The south is embracing CBD as well, despite the fact that many Alabamans are still concerned about the legality of CBD in their state. The owner of Auburn-based Your CBD Store, Pamala Connor, told The Auburn Plainsman that CBD is perfectly legal to buy and use in the state.

Connor is doing her part to educate consumers about CBD’s “healing without the high” properties and ensuring people that her products have no THC present. “The stereotype is that you’re getting marijuana,” Connor said. “It is legal in the state of Alabama to have 0.03 percent THC in a product, but ours are at zero to coincide with the standards for Lee County. If you’re drug tested with our CBD product, you will have a clean test.”

Connor is trying to educate consumers that CBD enhances the body’s natural healing process and can be used for many ailments like arthritis, inflammation, chronic pain, ADHD, stress, anxiety, post-traumatic stress disorder, and some skin conditions.

Connor said she is convinced because her husband, a Vietnam War veteran, has had amazing results with CBD for his insomnia and heart conditions. Connor herself was severely injured in a car accident and has used the CBD products to help with pain and inflammation and to quit her large Advil-bottle-a-month habit. Connor and her employees believe that with more education, people will realize that CBD is a good thing instead of a bad thing.

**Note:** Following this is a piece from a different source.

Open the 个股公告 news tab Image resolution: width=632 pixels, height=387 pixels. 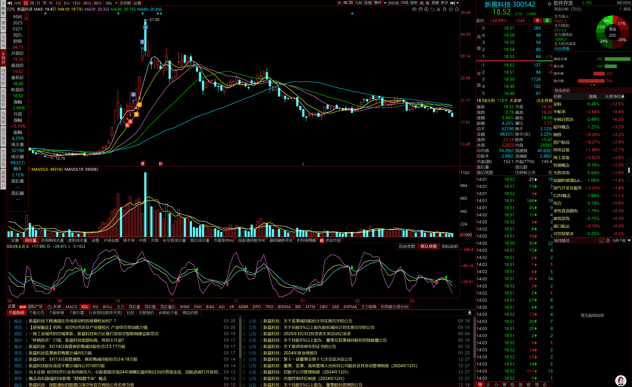37,313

CBD flower is legal in Indiana, but it is still getting people in trouble with the police. State law has legalized CBD flower, but police are stating that it qualifies as marijuana. Police officials even held a February 15 press conference warning that anyone in possession of CBD could be in trouble with the law, despite Indiana’s legal limit of 0.3 percent THC in CBD products.

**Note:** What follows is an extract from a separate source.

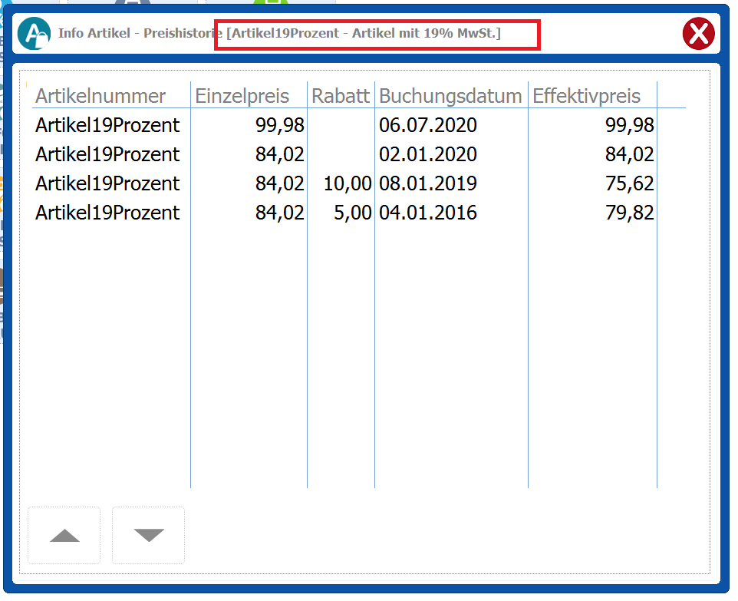
Task: Select the Effektivpreis value 79,82
Action: 629,213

Greenfield Police Chief Jeff Rasche said that many CBD shops are selling products not within those limits and that unknowing citizens could still be arrested. The police say that CBD flower often shows a positive test result for marijuana, particularly with drug-detecting dogs used in the field. Indeed, CBD hemp flower is nearly identical to a marijuana flower except for the percentage of THC, which should be less than 0.3 percent. K-9 testing is particularly troubling because dogs cannot likely tell the difference between CBD hemp flower and cannabis flower.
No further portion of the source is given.